|The 2015 Mukluk 2 with a Rock Shox Bluto.|
Well, that's an easy question to answer, but I don't think the question is about how tires react on trails. No.....I think this question is more about where fat bikes get ridden.
Most folks would never think about a fat bike as a "mountain bike". The thing is, a fat bike just might be the ultimate mountain bike. So instead of pigeon holing these bikes as "snow" bikes, or bikes for sand only, one really needs to look at what other all terrain vehicles use for wheels and tires. This would give you some clues. Take a look at jeeps, ATV's, rock crawler vehicles, and off road 4X4's. All use a big, fat, low pressure tires. The game is about traction and stability. Bicycles used off road are no different.

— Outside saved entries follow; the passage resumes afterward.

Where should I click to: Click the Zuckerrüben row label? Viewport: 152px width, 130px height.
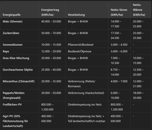point(11,33)

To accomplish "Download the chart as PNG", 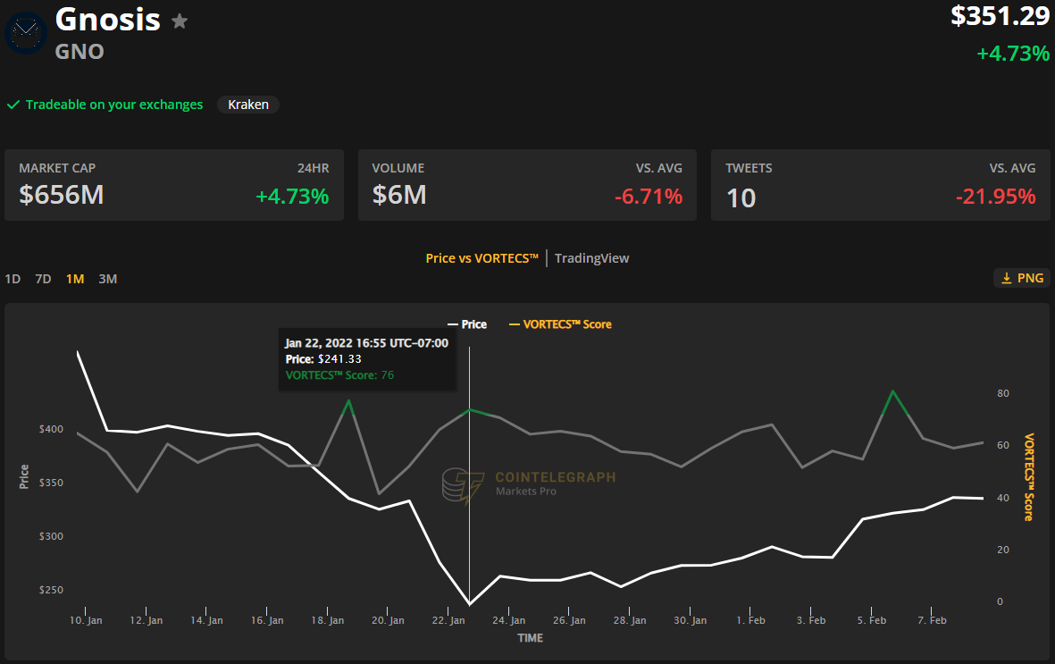I will (1021, 278).
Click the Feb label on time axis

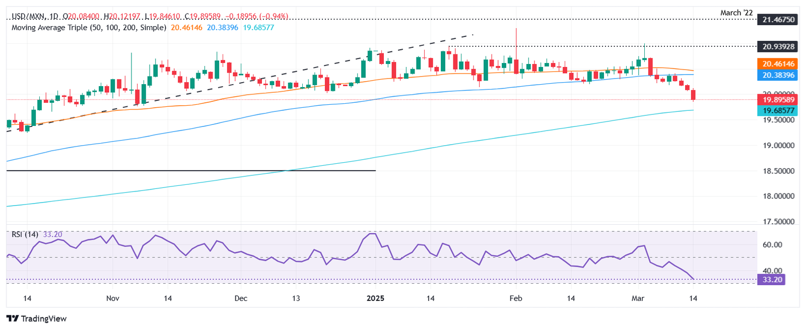pyautogui.click(x=515, y=298)
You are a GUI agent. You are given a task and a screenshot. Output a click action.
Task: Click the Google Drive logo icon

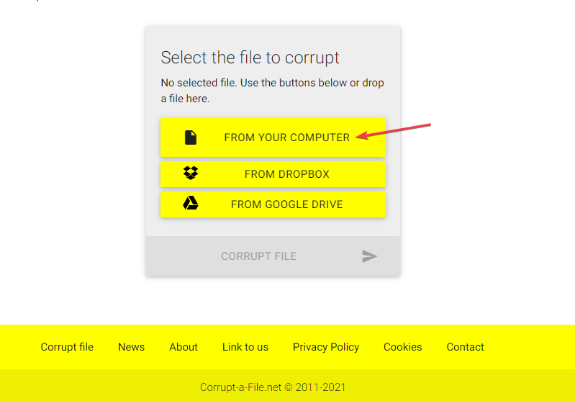(x=191, y=204)
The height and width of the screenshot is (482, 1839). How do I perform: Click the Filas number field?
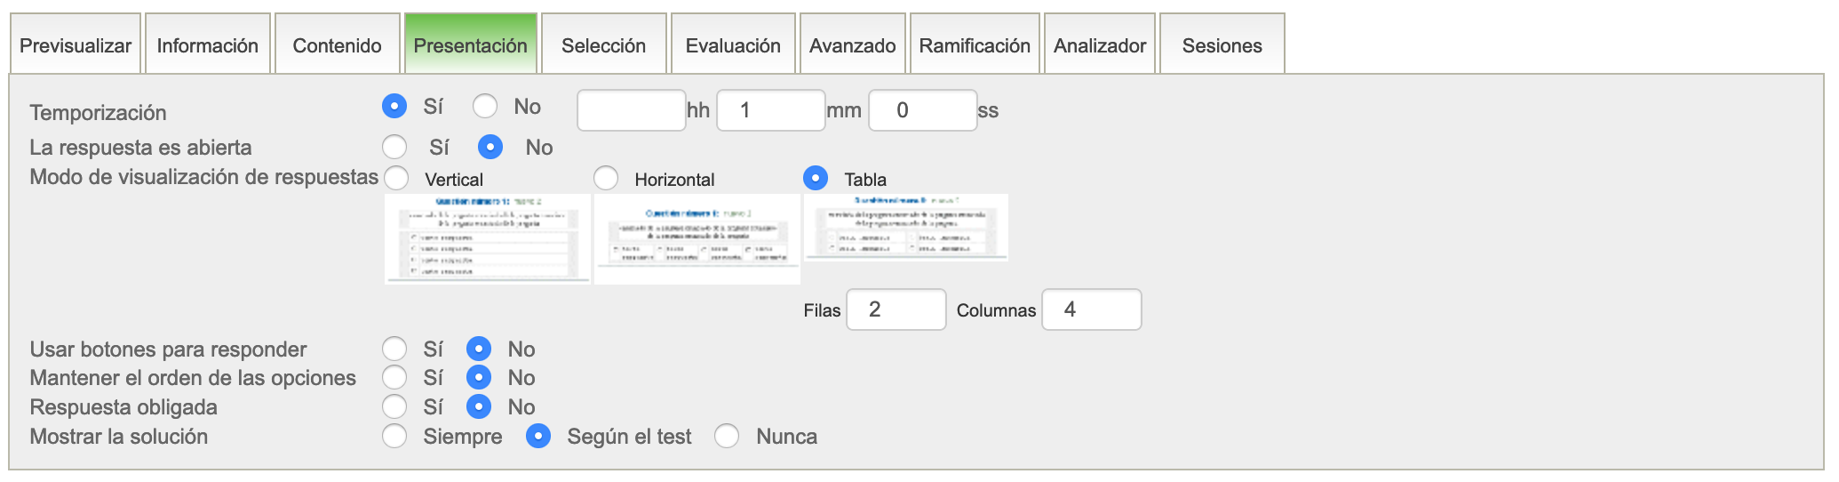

So, why wouldn't fat bike tires work the same way? They do work that way, actually, and since traction is enhanced, the extra grip leads to increased speed, and increased speed means high impact forces on the wheels. That leads eventually to a suspension fork. So, while the question about the tires being enough suspension is often asked, I think it really reflects a misunderstanding about how capable these bikes are off road. Because it is rather obvious to almost anyone that an undamped pneumatic tire hitting trail obstacles at speed will quickly become uncontrollable.
Don't call it a fat bike- call it the ultimate bicycle all terrain vehicle.